§ **Activity**
Locate the line containing "The image size is (312, 555).", then please write out that line and all the lines below it in the entries exactly.

Stored items:

☆ ☆ ☆ ☆ ☆

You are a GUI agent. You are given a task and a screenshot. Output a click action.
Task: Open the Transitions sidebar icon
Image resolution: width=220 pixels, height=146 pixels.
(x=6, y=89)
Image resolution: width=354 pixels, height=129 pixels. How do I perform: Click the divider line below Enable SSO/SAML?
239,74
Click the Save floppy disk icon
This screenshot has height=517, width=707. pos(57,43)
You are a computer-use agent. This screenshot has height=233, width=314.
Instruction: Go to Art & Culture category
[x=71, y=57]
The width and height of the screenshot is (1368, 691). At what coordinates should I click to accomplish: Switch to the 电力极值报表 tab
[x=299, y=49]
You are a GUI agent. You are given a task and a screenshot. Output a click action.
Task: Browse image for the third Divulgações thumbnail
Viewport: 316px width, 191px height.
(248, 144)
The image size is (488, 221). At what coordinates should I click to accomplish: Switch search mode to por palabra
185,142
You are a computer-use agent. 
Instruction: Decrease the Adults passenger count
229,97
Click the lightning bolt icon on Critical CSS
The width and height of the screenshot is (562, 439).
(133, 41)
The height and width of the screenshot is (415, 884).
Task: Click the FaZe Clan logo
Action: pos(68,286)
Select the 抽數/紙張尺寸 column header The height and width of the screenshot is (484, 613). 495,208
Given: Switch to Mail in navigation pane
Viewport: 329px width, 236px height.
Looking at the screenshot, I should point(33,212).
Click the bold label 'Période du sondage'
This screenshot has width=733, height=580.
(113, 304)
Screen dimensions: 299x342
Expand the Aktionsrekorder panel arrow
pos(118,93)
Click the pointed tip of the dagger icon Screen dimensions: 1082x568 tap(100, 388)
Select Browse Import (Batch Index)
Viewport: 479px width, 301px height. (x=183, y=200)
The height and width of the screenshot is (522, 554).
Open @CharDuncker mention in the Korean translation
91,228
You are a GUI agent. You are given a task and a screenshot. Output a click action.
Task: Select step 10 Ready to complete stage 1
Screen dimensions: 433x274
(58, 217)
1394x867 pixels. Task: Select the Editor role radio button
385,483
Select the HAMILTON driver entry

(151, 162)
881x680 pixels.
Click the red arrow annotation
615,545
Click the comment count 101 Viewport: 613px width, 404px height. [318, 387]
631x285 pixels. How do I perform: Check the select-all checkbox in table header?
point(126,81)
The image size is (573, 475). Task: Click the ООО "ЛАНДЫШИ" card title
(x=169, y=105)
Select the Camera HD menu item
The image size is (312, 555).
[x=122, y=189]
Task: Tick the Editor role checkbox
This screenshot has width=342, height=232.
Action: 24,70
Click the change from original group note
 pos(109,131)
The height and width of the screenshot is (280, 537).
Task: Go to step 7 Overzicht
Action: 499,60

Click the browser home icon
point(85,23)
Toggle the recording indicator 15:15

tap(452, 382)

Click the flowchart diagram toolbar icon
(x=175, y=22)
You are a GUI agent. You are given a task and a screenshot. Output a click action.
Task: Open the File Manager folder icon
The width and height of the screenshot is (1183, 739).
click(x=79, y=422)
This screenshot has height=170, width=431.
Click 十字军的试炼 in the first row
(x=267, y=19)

☆ ☆ ☆ ☆ ☆

§ **Task solution**
The image size is (312, 555).
[x=122, y=189]
Task: Tick the Editor role checkbox
This screenshot has width=342, height=232.
Action: 24,70
Click the change from original group note
 pos(109,131)
The height and width of the screenshot is (280, 537).
Task: Go to step 7 Overzicht
Action: 499,60

Click the browser home icon
point(85,23)
Toggle the recording indicator 15:15

tap(452, 382)

Click the flowchart diagram toolbar icon
(x=175, y=22)
You are a GUI agent. You are given a task and a screenshot. Output a click action.
Task: Open the File Manager folder icon
The width and height of the screenshot is (1183, 739).
click(x=79, y=422)
This screenshot has height=170, width=431.
Click 十字军的试炼 in the first row
(x=267, y=19)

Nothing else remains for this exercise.